## Exercise details
Go through the entries and copy each one exactly. Leave none out.

## Given data
────────────────────────────────────────

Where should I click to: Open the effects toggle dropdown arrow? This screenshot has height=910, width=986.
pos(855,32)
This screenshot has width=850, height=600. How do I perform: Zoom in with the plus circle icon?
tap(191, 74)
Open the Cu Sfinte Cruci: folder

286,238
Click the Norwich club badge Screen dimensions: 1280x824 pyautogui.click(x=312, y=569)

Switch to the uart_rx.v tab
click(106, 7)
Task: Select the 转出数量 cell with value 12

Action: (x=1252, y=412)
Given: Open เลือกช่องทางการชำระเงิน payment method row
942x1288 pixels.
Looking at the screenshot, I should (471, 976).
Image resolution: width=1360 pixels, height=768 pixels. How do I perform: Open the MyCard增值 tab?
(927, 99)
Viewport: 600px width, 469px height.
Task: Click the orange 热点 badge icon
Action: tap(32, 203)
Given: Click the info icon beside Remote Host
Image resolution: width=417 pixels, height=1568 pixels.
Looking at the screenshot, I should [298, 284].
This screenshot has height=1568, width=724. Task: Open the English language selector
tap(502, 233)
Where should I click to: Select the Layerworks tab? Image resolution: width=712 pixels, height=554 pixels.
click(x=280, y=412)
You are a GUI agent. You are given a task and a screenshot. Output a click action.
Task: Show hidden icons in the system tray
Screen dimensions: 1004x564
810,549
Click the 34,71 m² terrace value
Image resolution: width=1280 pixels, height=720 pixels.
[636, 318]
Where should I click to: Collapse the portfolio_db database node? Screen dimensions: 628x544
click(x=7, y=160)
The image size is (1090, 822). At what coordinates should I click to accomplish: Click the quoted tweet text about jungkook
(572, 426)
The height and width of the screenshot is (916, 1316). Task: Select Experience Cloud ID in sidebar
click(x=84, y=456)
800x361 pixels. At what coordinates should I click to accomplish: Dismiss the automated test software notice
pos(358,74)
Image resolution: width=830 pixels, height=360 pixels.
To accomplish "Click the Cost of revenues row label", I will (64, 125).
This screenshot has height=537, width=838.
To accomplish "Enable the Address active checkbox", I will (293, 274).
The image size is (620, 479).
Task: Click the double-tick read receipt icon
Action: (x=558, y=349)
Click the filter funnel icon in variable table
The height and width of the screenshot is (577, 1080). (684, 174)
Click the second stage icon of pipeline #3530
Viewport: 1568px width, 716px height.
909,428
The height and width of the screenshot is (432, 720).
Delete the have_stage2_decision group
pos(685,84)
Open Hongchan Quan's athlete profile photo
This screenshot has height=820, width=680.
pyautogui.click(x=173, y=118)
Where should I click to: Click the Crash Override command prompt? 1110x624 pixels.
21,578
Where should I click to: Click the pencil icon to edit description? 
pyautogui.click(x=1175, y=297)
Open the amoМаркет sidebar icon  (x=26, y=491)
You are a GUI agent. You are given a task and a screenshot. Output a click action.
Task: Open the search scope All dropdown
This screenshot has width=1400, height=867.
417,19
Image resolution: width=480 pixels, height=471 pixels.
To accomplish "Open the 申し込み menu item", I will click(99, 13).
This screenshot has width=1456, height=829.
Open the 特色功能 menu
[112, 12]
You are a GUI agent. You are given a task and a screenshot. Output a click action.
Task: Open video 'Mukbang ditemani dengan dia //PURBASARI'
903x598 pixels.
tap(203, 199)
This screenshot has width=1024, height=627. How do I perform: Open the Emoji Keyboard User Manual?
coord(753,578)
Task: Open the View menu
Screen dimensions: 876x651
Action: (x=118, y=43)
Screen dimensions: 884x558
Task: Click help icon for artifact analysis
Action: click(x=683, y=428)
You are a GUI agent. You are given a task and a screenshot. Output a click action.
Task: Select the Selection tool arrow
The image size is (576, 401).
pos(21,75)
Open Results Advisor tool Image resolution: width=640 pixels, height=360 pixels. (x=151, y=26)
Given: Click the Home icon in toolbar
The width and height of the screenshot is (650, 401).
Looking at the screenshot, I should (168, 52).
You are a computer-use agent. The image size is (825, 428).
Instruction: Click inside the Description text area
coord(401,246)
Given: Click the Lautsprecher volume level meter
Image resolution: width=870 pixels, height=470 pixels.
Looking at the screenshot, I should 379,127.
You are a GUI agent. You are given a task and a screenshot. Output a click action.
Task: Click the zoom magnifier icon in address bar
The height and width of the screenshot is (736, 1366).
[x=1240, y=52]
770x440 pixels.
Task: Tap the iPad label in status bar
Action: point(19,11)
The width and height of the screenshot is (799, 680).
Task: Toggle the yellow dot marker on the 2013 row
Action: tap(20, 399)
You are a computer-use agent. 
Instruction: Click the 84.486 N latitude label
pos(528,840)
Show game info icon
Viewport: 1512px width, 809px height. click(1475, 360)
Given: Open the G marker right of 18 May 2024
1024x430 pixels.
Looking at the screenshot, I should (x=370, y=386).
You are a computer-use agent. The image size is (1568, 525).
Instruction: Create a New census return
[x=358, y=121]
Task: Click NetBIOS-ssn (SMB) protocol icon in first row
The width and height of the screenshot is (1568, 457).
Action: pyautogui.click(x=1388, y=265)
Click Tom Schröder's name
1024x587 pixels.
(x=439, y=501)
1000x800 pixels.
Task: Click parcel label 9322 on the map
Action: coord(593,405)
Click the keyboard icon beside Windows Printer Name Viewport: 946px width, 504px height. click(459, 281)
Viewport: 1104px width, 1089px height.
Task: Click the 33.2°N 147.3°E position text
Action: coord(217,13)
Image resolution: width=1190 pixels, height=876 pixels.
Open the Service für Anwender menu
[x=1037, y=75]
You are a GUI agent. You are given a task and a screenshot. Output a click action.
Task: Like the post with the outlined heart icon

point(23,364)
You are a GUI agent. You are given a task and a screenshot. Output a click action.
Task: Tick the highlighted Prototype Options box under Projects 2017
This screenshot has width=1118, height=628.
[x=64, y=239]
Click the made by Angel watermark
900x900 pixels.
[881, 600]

────────────────────────────────────────

## The completed task
Where should I click to: Open the effects toggle dropdown arrow? This screenshot has height=910, width=986.
pos(855,32)
This screenshot has width=850, height=600. How do I perform: Zoom in with the plus circle icon?
tap(191, 74)
Open the Cu Sfinte Cruci: folder

286,238
Click the Norwich club badge Screen dimensions: 1280x824 pyautogui.click(x=312, y=569)

Switch to the uart_rx.v tab
click(106, 7)
Task: Select the 转出数量 cell with value 12

Action: (x=1252, y=412)
Given: Open เลือกช่องทางการชำระเงิน payment method row
942x1288 pixels.
Looking at the screenshot, I should (471, 976).
Image resolution: width=1360 pixels, height=768 pixels. How do I perform: Open the MyCard增值 tab?
(927, 99)
Viewport: 600px width, 469px height.
Task: Click the orange 热点 badge icon
Action: tap(32, 203)
Given: Click the info icon beside Remote Host
Image resolution: width=417 pixels, height=1568 pixels.
Looking at the screenshot, I should [298, 284].
This screenshot has height=1568, width=724. Task: Open the English language selector
tap(502, 233)
Where should I click to: Select the Layerworks tab? Image resolution: width=712 pixels, height=554 pixels.
click(x=280, y=412)
You are a GUI agent. You are given a task and a screenshot. Output a click action.
Task: Show hidden icons in the system tray
Screen dimensions: 1004x564
810,549
Click the 34,71 m² terrace value
Image resolution: width=1280 pixels, height=720 pixels.
[636, 318]
Where should I click to: Collapse the portfolio_db database node? Screen dimensions: 628x544
click(x=7, y=160)
The image size is (1090, 822). At what coordinates should I click to accomplish: Click the quoted tweet text about jungkook
(572, 426)
The height and width of the screenshot is (916, 1316). Task: Select Experience Cloud ID in sidebar
click(x=84, y=456)
800x361 pixels. At what coordinates should I click to accomplish: Dismiss the automated test software notice
pos(358,74)
Image resolution: width=830 pixels, height=360 pixels.
To accomplish "Click the Cost of revenues row label", I will (64, 125).
This screenshot has height=537, width=838.
To accomplish "Enable the Address active checkbox", I will (293, 274).
The image size is (620, 479).
Task: Click the double-tick read receipt icon
Action: (x=558, y=349)
Click the filter funnel icon in variable table
The height and width of the screenshot is (577, 1080). (684, 174)
Click the second stage icon of pipeline #3530
Viewport: 1568px width, 716px height.
909,428
The height and width of the screenshot is (432, 720).
Delete the have_stage2_decision group
pos(685,84)
Open Hongchan Quan's athlete profile photo
This screenshot has height=820, width=680.
pyautogui.click(x=173, y=118)
Where should I click to: Click the Crash Override command prompt? 1110x624 pixels.
21,578
Where should I click to: Click the pencil icon to edit description? 
pyautogui.click(x=1175, y=297)
Open the amoМаркет sidebar icon  (x=26, y=491)
You are a GUI agent. You are given a task and a screenshot. Output a click action.
Task: Open the search scope All dropdown
This screenshot has width=1400, height=867.
417,19
Image resolution: width=480 pixels, height=471 pixels.
To accomplish "Open the 申し込み menu item", I will click(99, 13).
This screenshot has width=1456, height=829.
Open the 特色功能 menu
[112, 12]
You are a GUI agent. You are given a task and a screenshot. Output a click action.
Task: Open video 'Mukbang ditemani dengan dia //PURBASARI'
903x598 pixels.
tap(203, 199)
This screenshot has width=1024, height=627. How do I perform: Open the Emoji Keyboard User Manual?
coord(753,578)
Task: Open the View menu
Screen dimensions: 876x651
Action: (x=118, y=43)
Screen dimensions: 884x558
Task: Click help icon for artifact analysis
Action: click(x=683, y=428)
You are a GUI agent. You are given a task and a screenshot. Output a click action.
Task: Select the Selection tool arrow
The image size is (576, 401).
pos(21,75)
Open Results Advisor tool Image resolution: width=640 pixels, height=360 pixels. (x=151, y=26)
Given: Click the Home icon in toolbar
The width and height of the screenshot is (650, 401).
Looking at the screenshot, I should (168, 52).
You are a computer-use agent. The image size is (825, 428).
Instruction: Click inside the Description text area
coord(401,246)
Given: Click the Lautsprecher volume level meter
Image resolution: width=870 pixels, height=470 pixels.
Looking at the screenshot, I should 379,127.
You are a GUI agent. You are given a task and a screenshot. Output a click action.
Task: Click the zoom magnifier icon in address bar
The height and width of the screenshot is (736, 1366).
[x=1240, y=52]
770x440 pixels.
Task: Tap the iPad label in status bar
Action: point(19,11)
The width and height of the screenshot is (799, 680).
Task: Toggle the yellow dot marker on the 2013 row
Action: tap(20, 399)
You are a computer-use agent. 
Instruction: Click the 84.486 N latitude label
pos(528,840)
Show game info icon
Viewport: 1512px width, 809px height. click(1475, 360)
Given: Open the G marker right of 18 May 2024
1024x430 pixels.
Looking at the screenshot, I should (x=370, y=386).
You are a computer-use agent. The image size is (1568, 525).
Instruction: Create a New census return
[x=358, y=121]
Task: Click NetBIOS-ssn (SMB) protocol icon in first row
The width and height of the screenshot is (1568, 457).
Action: pyautogui.click(x=1388, y=265)
Click Tom Schröder's name
1024x587 pixels.
(x=439, y=501)
1000x800 pixels.
Task: Click parcel label 9322 on the map
Action: coord(593,405)
Click the keyboard icon beside Windows Printer Name Viewport: 946px width, 504px height. click(459, 281)
Viewport: 1104px width, 1089px height.
Task: Click the 33.2°N 147.3°E position text
Action: coord(217,13)
Image resolution: width=1190 pixels, height=876 pixels.
Open the Service für Anwender menu
[x=1037, y=75]
You are a GUI agent. You are given a task and a screenshot. Output a click action.
Task: Like the post with the outlined heart icon

point(23,364)
You are a GUI agent. You are given a task and a screenshot. Output a click action.
Task: Tick the highlighted Prototype Options box under Projects 2017
This screenshot has width=1118, height=628.
[x=64, y=239]
Click the made by Angel watermark
900x900 pixels.
[881, 600]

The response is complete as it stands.